The autoregulation motifs
The characteristic element of an autoregulation motif is a gene regulating itself. The autoregulation motif is positive if Y activates itself (see par in Figure 1D) and is negative if Y represses itself (see nar in Figure 1D).
Statecharts
SCs extend state transition diagrams by adding concurrency (i.e., the capability of representing a state as made up by smaller components all active at the same time) and hierarchy (i.e., the possibility of representing a state with a set of more detailed substates). The hierarchical structuring capabilities of SCs allow one to model systems at different levels of detail, while concurrency is useful for modeling multiple, mostly independent, portions of a system. Moreover, SCs are compositional, that is, they can be defined in terms of other SCs, thus making the specifications more reusable.
These additional features, if correctly exploited, provide a solution to the scalability problems of other computational modeling techniques like, e.g., those based on boolean networks and Petri nets, whose effectiveness rapidly decreases when applied to larger systems [3].
We now summarize some of the SCs features that we believe are essential to understand their potential. Please refer to [18] for more complete and detailed information.
A SC is composed of states and of transitions between states. A state is composite, if it contains other states, and is simple, otherwise. A composite state is parallel if its sub-states are executed concurrently, and is exclusive if exactly one of its sub-states is executed. The overall state of a SC is given by all the atomic states currently under execution.
Transitions are used to specify how a system evolves changing its internal state according to the external stimuli. They can be labeled by events which trigger their activation and the consequent change of state of the system, conditions for their applicability, and actions to be performed during their execution.
SCs have an intuitive graphical representation: see Figure 2A showing a SC modeling the movement and feeding of an organism by means of two concurrent substates.
SCs have very good software tool support [22–27], which can be used to generate source code (e.g. in Java) whose execution corresponds to the SCs semantics, and to interactively simulate the system execution. SCs have been extensively studied in software and systems engineering, and have demonstrated to be particularly well-suited for modeling and designing reactive systems, that is, systems which evolve reacting to internal or external events, or changed conditions. In the case of GRNs these events can be, for example, the introduction or removal of a protein or of another component.
SCs have also been successfully used to model pancreatic organogenesis in the embryonic mouse [28], cell fate specification during C. elegans vulval development [29], and T-cell development in the thymus [30].
Shin and Nourani have used SCs to model GRN motifs [17]. In their approach, each element (gene, protein, signal) can be in one of the two states: "on", which means that the gene is expressed or that the protein is present and active, and "off", which means that the gene is not expressed or that the protein is not present or present in its inactive form.
Moreover, activating interactions in GRNs are translated to transitions from the "off" state to the "on" state for the gene being activated. Similarly, inhibiting interactions correspond to transitions from the "on" state to the "off" state.
Their SCs model of the coherent simple regulation motifs s1 and s2 is shown in Figure 2B, which in their approach represents also the autoregulation motifs.

---+---

## [How to complete this task]
Update the passage of the Statecharts text that begins with "Transitions are used" and ends with "during their execution." by replacing "stimuli" with "signals".

---+---

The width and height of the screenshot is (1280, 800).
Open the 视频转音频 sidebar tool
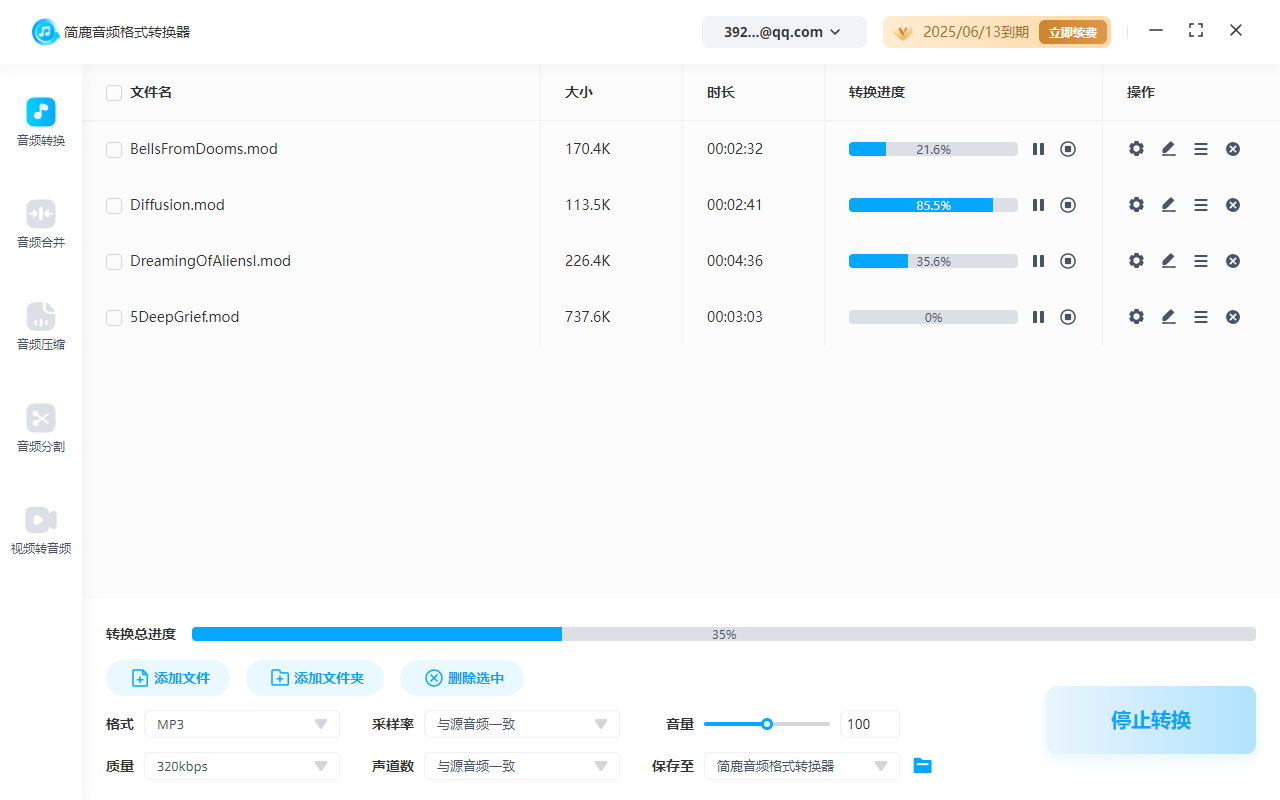(x=41, y=530)
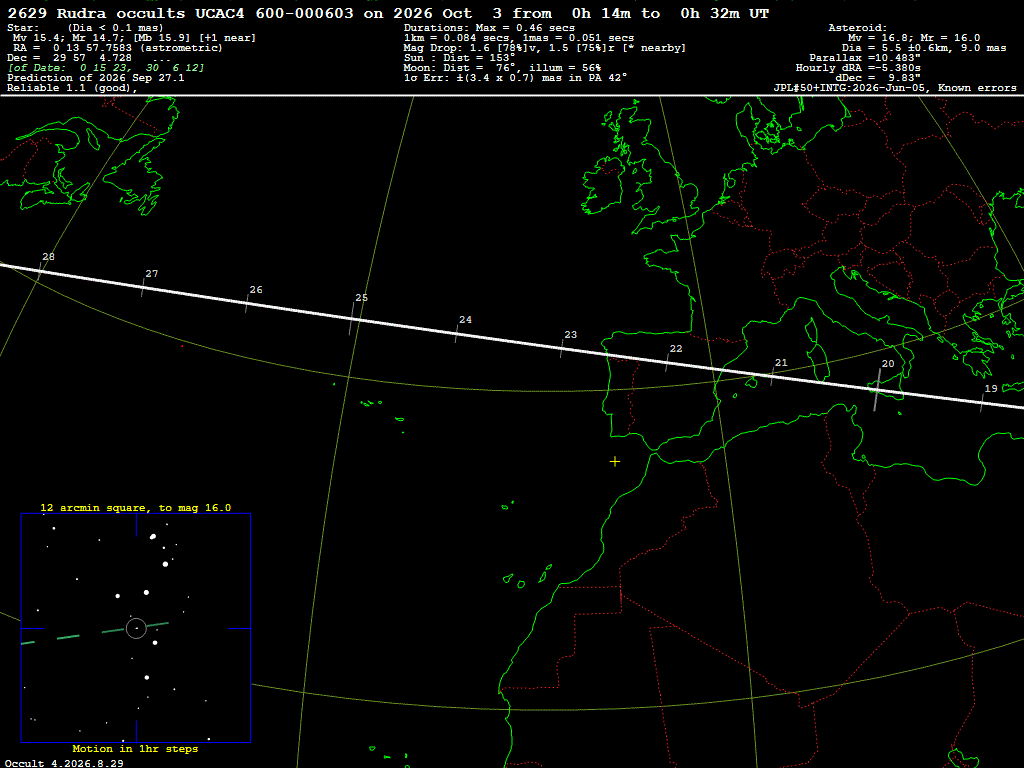This screenshot has height=768, width=1024.
Task: Click the 'Occult 4.2026.8.29' version text
Action: [64, 763]
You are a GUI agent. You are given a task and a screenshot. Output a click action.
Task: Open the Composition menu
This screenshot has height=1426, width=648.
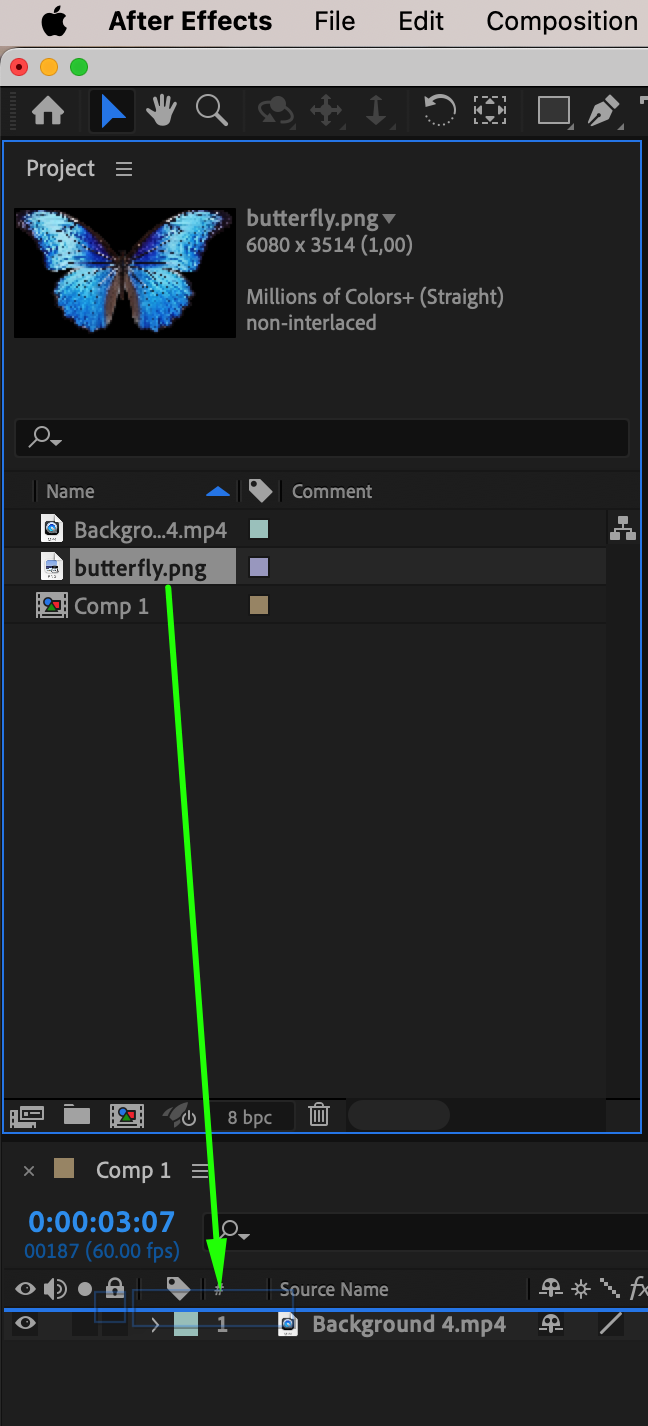point(562,21)
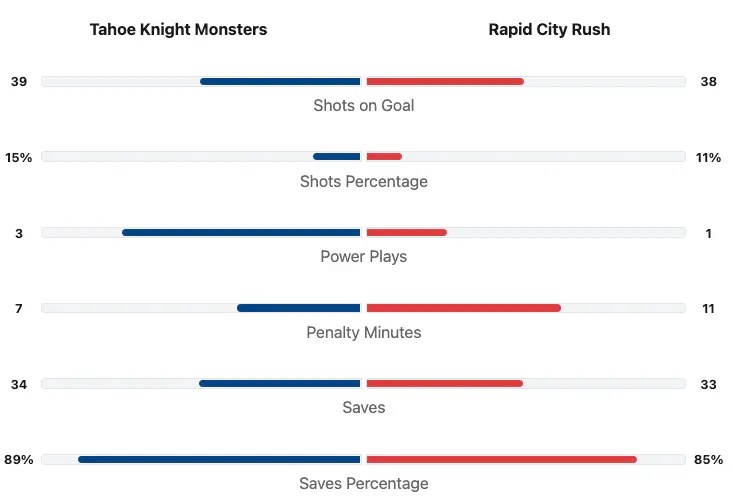Click the Power Plays label
This screenshot has width=733, height=499.
point(363,256)
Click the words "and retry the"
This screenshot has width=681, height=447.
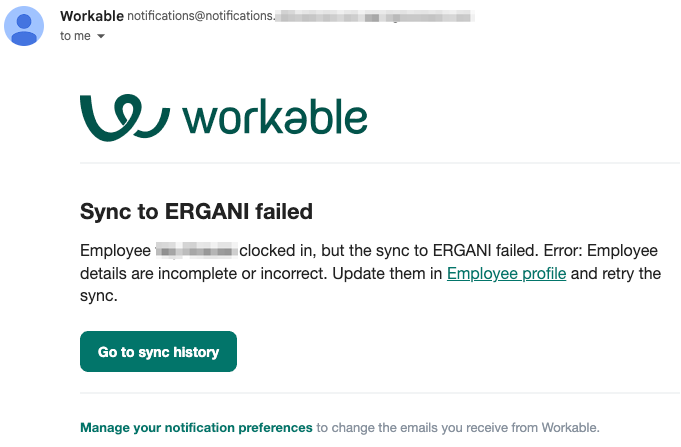coord(616,274)
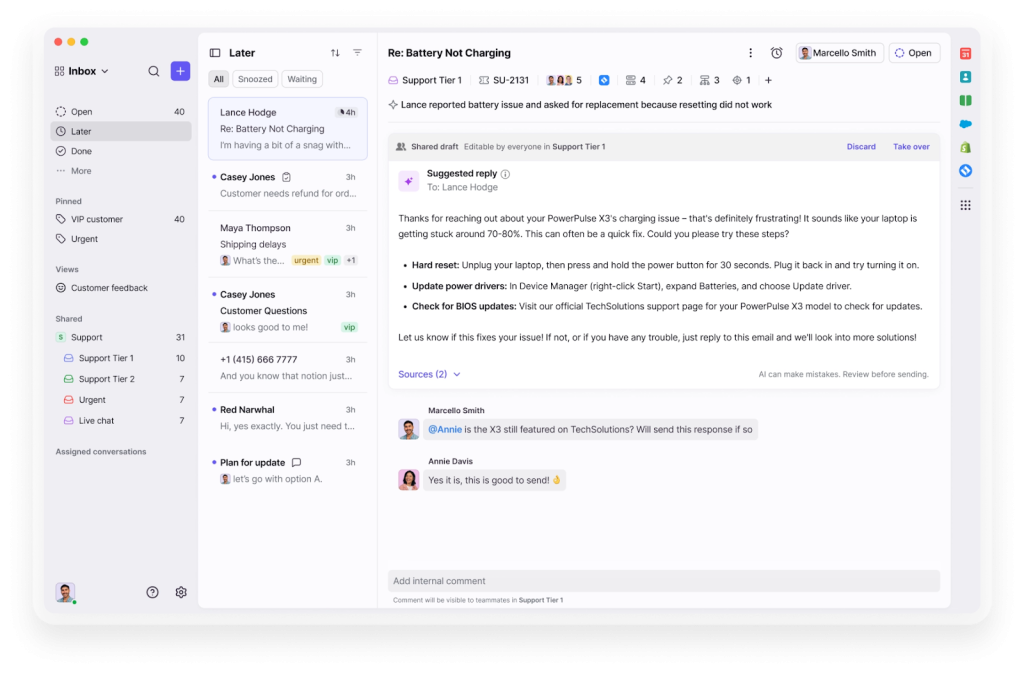Select the All filter pill
The image size is (1024, 673).
[x=218, y=78]
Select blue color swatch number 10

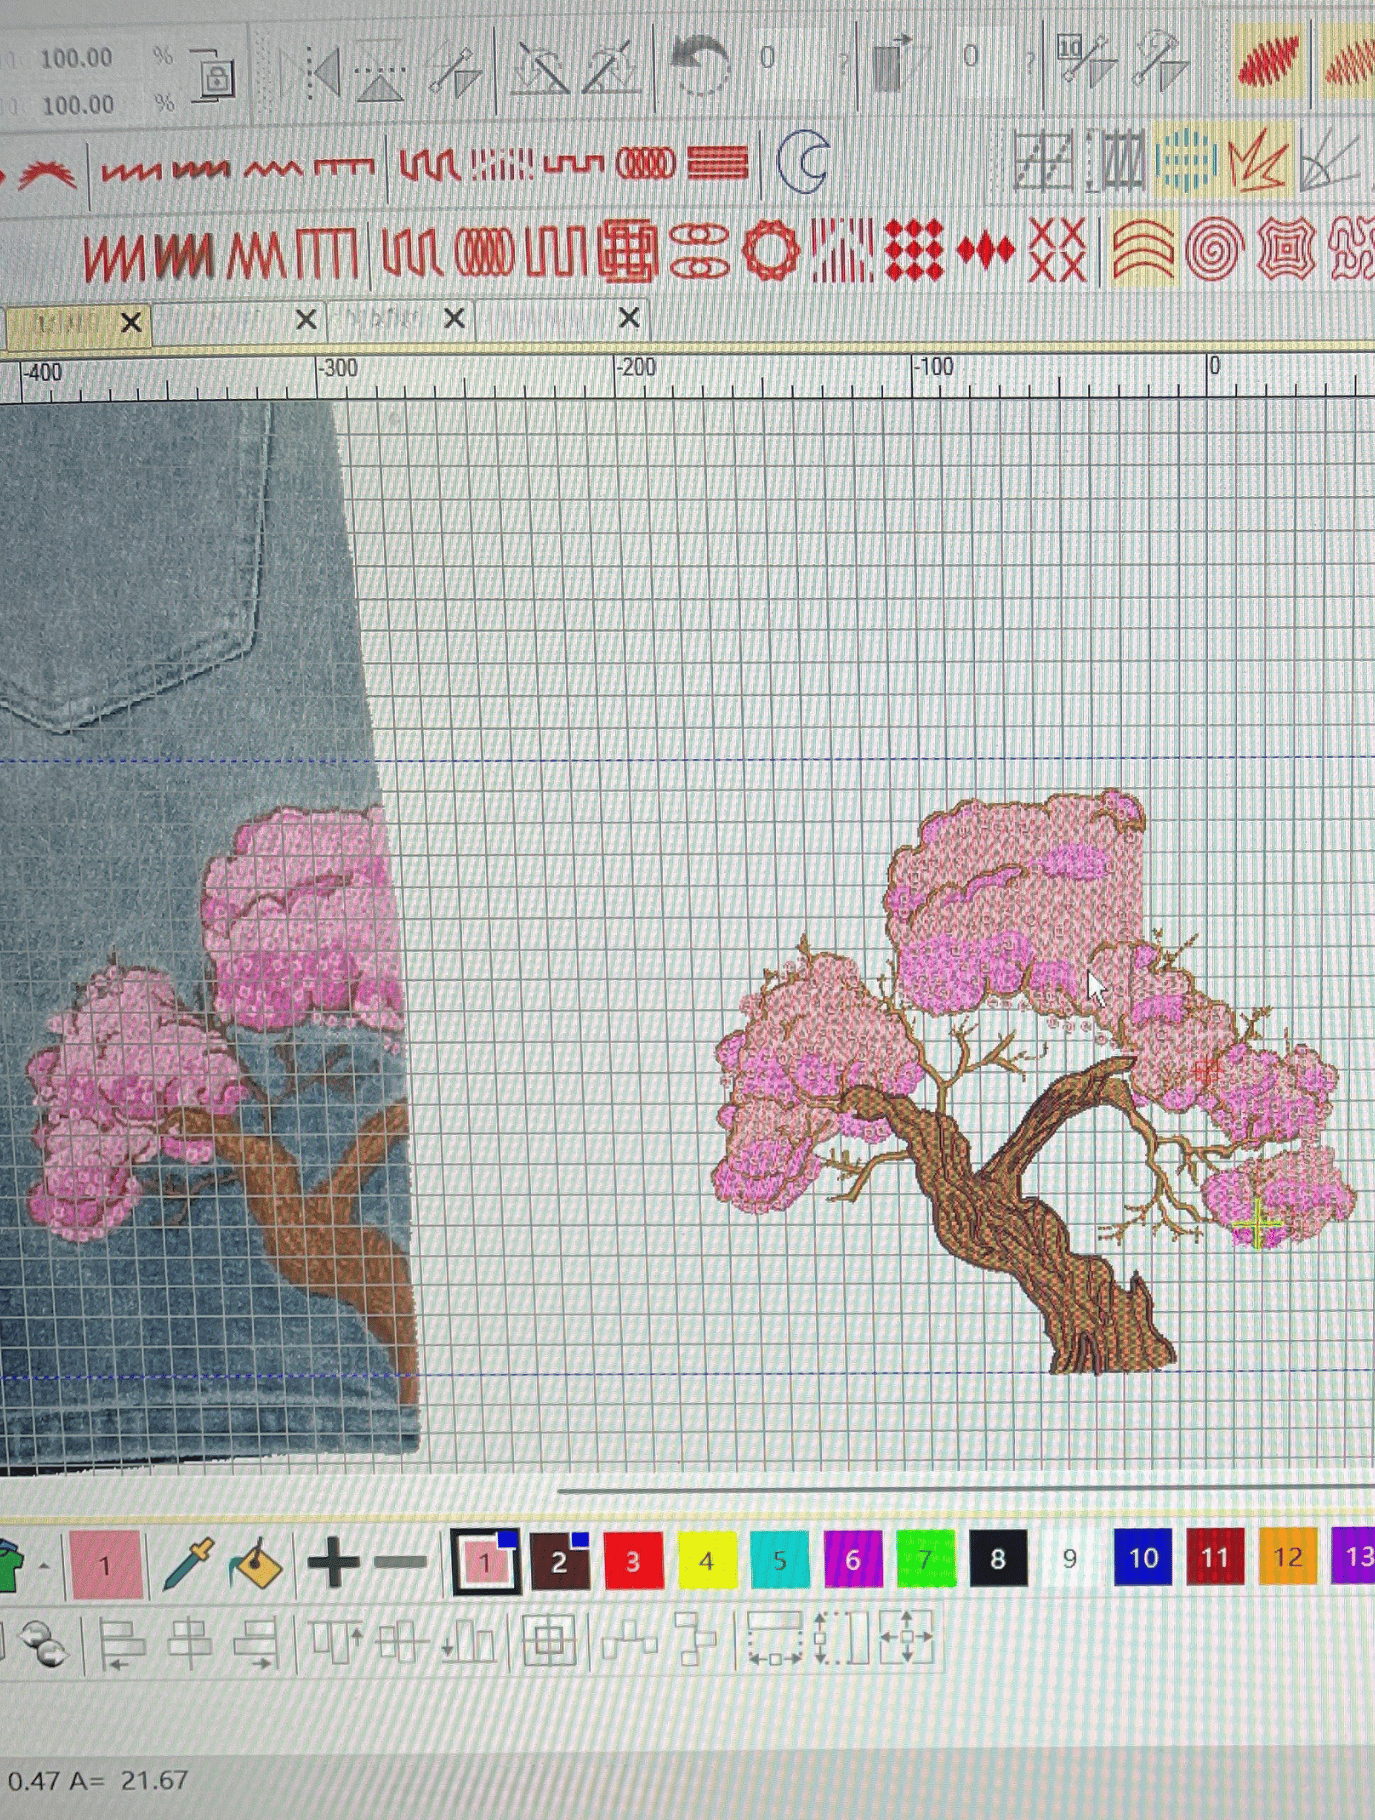pyautogui.click(x=1143, y=1557)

---+---

## [Solution for this problem]
Transitions are used to specify how a system evolves changing its internal state according to the external signals. They can be labeled by events which trigger their activation and the consequent change of state of the system, conditions for their applicability, and actions to be performed during their execution.